Please output everything from the start of the listing down to the line containing "at that location." as a Markdown table with the columns Row and Line, numbering each row, skipping blank lines, and leaving the pictures out.

Records shown:
======

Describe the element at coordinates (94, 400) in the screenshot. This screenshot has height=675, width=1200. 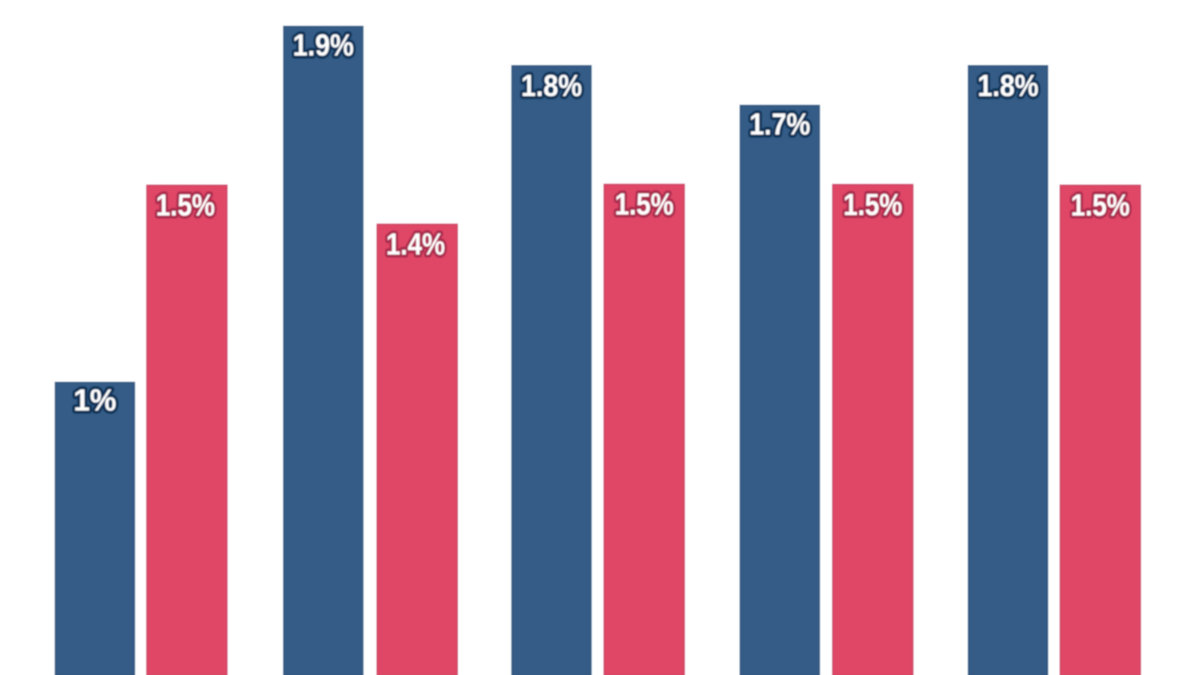
I see `svg-text: 1%` at that location.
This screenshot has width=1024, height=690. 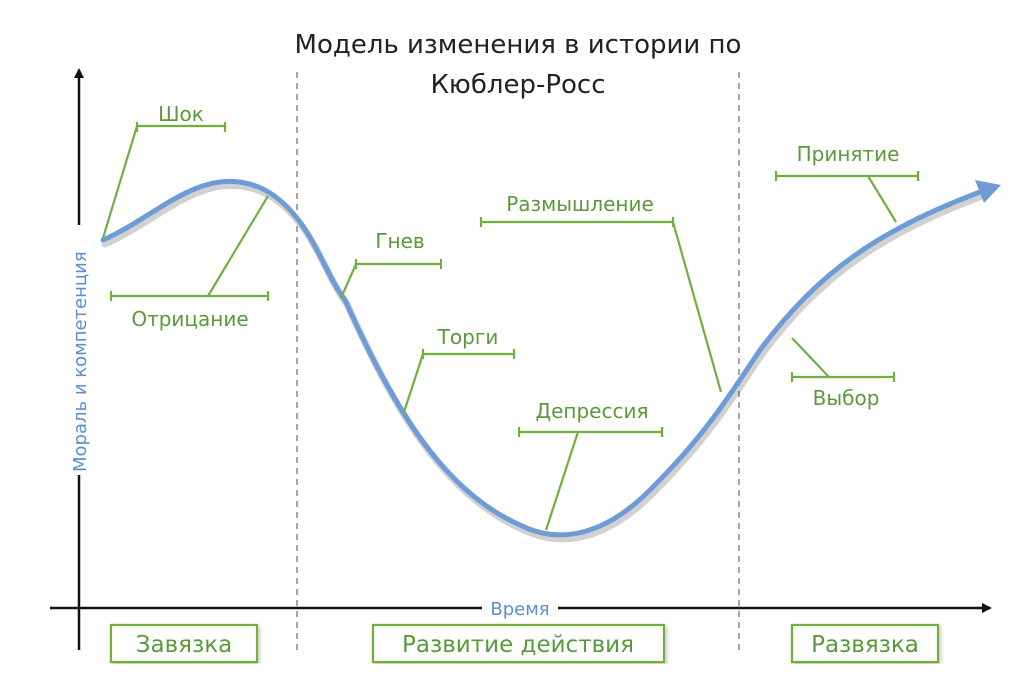 What do you see at coordinates (580, 204) in the screenshot?
I see `stage-label-reflection: Размышление` at bounding box center [580, 204].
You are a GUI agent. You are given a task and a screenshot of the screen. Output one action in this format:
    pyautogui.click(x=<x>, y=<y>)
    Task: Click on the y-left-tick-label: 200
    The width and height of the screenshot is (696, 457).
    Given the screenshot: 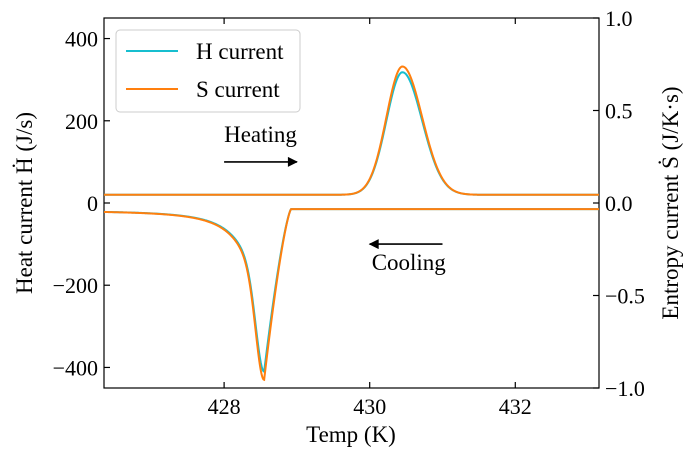 What is the action you would take?
    pyautogui.click(x=82, y=122)
    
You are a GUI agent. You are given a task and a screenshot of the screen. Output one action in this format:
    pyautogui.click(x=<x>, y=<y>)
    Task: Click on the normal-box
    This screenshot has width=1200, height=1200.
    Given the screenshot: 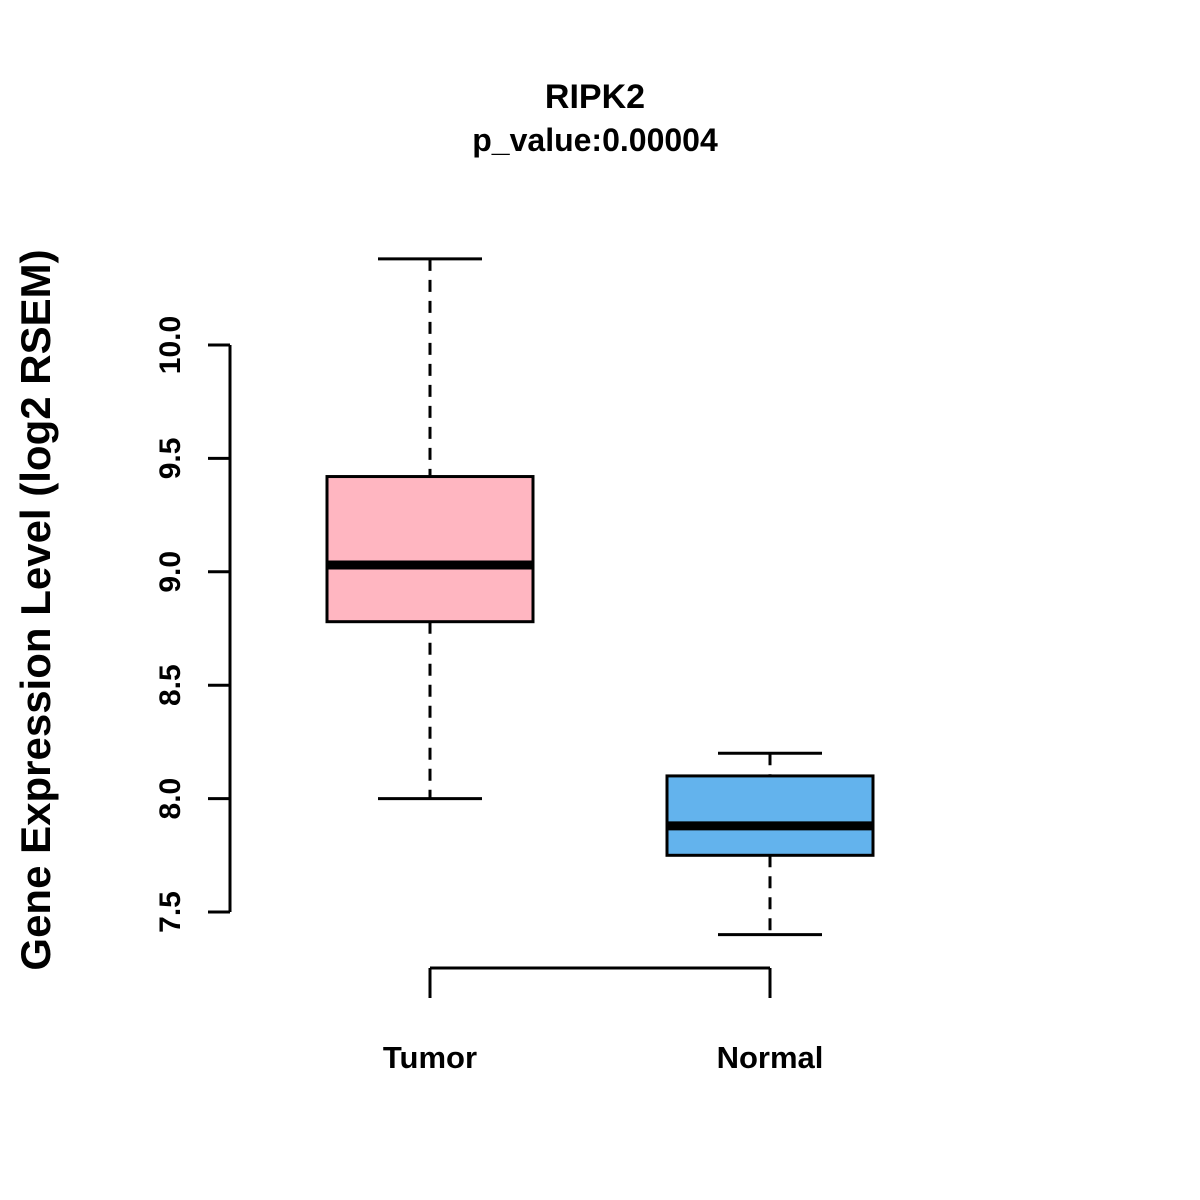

======

Response for this exercise:
| Row | Line |
|---|---|
| 1 | Describe the element at coordinates (94, 400) in the screenshot. This screenshot has height=675, width=1200.  |
| 2 | I see `svg-text: 1%` at that location. |